[Input data — start]

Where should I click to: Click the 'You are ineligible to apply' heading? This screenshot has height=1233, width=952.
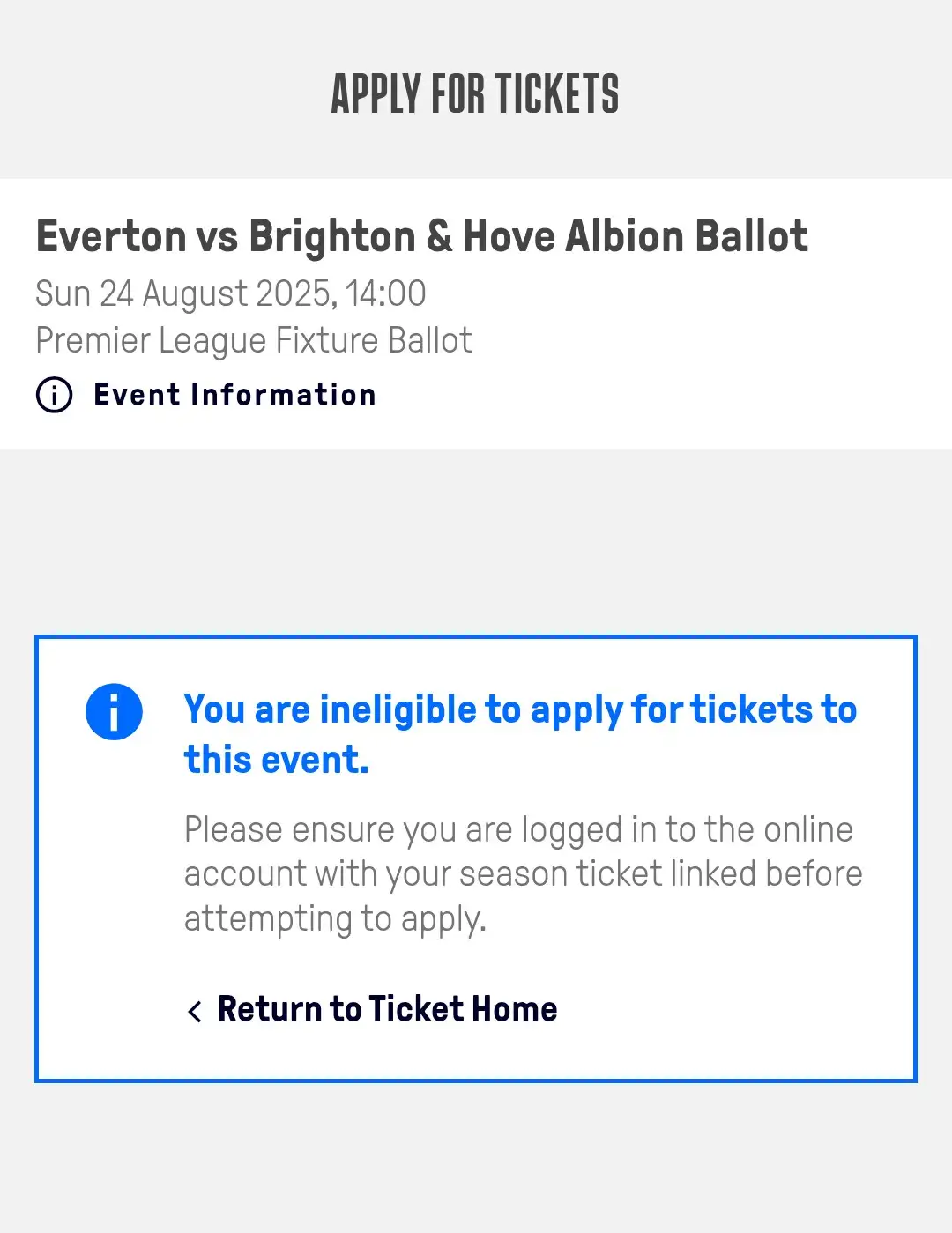coord(520,709)
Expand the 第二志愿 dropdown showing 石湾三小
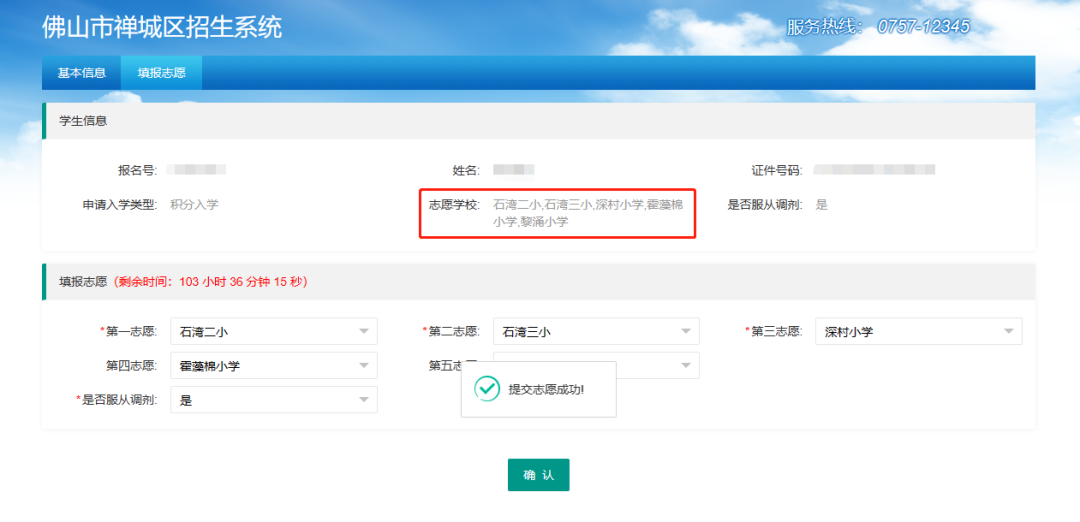The height and width of the screenshot is (522, 1080). pyautogui.click(x=596, y=331)
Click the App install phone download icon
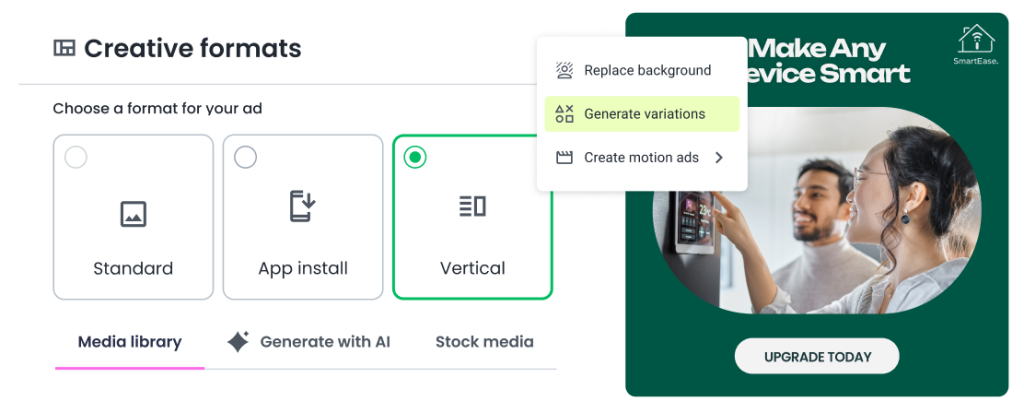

[Input data — finish]

Task to carry out | Exclude images and repeat all entries exactly.

Result for this task |
Where should I click to: Click the 'You are ineligible to apply' heading? This screenshot has height=1233, width=952.
coord(520,709)
Expand the 第二志愿 dropdown showing 石湾三小
The height and width of the screenshot is (522, 1080). pyautogui.click(x=596, y=331)
Click the App install phone download icon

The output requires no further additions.